The information was passed to the ISPs strategists. They identified that by offering customers some form of insulation against disconnection orders they could potentially capture more of the market - should the bill be passed - by building consumer confidence. The ISP examined the legislation and announced that it would only disconnect customers where the level of proof stated in the court order was sufficient to satisfy the bill clauses, significantly increasing the time required for cases to be built against their customers. The resultant press interest gave the company much free PR when the Digital Economy Bill was eventually passed.


Restaurant chain and plateau sales:

Restaurant chain using Corporate ImmunologyA restaurant chain was undergoing a programme of expansion opening new chains in new towns. Despite increasing chain size by a quarter, revenues remained flat. Most of the new outlets boasted good early customer numbers, therefore the flat revenues were not due to the new outlets.

During routine market data pooling The Corporate Immunology department picked up an early-warning market-trend pattern: the amount of revenue per customer was beginning to decrease in some of the outlets. Further examination of these outlets revealed that they all were in areas with similar demographics: predominantly young person towns, student towns and C2DE economic areas. The cause was the knock-on effect of the early UK recession, reducing disposable income.

The information was passed to the company's CEO along with a list of at-risk outlets. The outlets at risk of most significant decline were closed and resources redistributed to new outlets. Some of the planned outlets in towns with a similar demographic to the affected outlets, were postponed. A new menu with additional lower-priced items was developed to support customer numbers for outlets where customer numbers were forecast to fall during the recession but pick up again afterwards.

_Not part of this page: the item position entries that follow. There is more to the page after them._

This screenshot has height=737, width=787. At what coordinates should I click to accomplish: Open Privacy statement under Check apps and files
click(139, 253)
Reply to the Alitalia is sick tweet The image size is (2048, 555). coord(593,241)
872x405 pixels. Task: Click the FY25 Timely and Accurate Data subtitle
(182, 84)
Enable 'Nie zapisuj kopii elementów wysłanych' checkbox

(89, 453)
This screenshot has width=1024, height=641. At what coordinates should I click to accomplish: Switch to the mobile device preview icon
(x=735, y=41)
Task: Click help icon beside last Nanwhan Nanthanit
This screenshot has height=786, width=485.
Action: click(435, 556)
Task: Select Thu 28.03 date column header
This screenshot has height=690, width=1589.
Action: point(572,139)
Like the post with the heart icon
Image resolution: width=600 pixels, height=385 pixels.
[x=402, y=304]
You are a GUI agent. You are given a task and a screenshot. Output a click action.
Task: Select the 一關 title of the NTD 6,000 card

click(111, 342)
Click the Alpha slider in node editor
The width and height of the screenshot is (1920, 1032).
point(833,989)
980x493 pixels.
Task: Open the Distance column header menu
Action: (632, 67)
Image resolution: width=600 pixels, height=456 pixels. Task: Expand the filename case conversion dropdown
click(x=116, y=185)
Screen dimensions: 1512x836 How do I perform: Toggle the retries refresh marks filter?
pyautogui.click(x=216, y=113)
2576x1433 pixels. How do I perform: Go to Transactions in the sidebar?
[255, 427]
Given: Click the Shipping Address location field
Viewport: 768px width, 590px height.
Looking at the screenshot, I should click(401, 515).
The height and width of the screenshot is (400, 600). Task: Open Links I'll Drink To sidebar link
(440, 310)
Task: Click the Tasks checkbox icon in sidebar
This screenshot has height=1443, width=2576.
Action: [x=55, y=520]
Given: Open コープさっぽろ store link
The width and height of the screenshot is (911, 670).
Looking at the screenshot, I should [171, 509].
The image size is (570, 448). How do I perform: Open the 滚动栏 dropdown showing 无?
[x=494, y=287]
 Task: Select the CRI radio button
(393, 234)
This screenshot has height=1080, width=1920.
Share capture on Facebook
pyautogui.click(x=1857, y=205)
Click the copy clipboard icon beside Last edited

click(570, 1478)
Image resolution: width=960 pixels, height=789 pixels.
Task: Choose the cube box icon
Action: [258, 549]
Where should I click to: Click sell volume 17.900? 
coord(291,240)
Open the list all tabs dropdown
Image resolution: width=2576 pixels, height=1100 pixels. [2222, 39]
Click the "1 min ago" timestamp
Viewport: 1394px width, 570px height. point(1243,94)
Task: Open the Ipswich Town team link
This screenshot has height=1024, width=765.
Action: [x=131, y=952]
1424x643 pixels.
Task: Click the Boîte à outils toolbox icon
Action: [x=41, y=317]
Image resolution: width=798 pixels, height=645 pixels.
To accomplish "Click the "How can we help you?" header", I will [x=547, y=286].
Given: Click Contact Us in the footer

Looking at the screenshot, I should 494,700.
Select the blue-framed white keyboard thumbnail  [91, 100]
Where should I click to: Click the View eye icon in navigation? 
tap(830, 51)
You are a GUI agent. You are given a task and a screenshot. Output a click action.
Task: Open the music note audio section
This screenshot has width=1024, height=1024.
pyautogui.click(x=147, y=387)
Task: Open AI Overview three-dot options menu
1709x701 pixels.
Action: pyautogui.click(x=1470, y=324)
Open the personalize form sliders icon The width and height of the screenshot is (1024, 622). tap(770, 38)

Overall revenues began to increase.


Advertising design firm and the spin-off employee:

Design firm using Corporate ImmunologyA successful advertising campaign and graphic design firm had a large list of regular clients. A number of the firm's employees had gained a reputation for leading particularly successful and creative campaigns and clients were beginning to preferentially ask for these employees.

The Corporate Immunology department identified a new competitor in the market through routine competitor analysis. This competitor was based primarily online. WHOIS analysis identified that the new competitor business belonged to one of the successful graphic designer employees.

The Corporate Immunology department identified a shift in pattern of the clients the employee was choosing to do work for: he had begun selecting young but fast growing companies who were first-time advertising design clients. The Corporate Immunology department became suspicious that the employee was trying to build links with clients most likely to follow the employee over to his competing graphic design business with the plan to resign and take the clients with him. Similar patterns were observed in two other employees who worked in the same office.

The Corporate Immunology department analysed the three employees' existing contracts. There was an absence of no-compete clauses. The contracts stated that the employees were employed "at will". All the information was passed to the CEO who called a meeting with the employees concerned. The CEO offered the employees a fixed term contract on increased pay with a no-compete clause on existing clients to prevent the employees from taking clients away from the company. Two accepted. The employee who owned the competing business did not accept and his contract was terminated with the company, protecting the company against further client loss.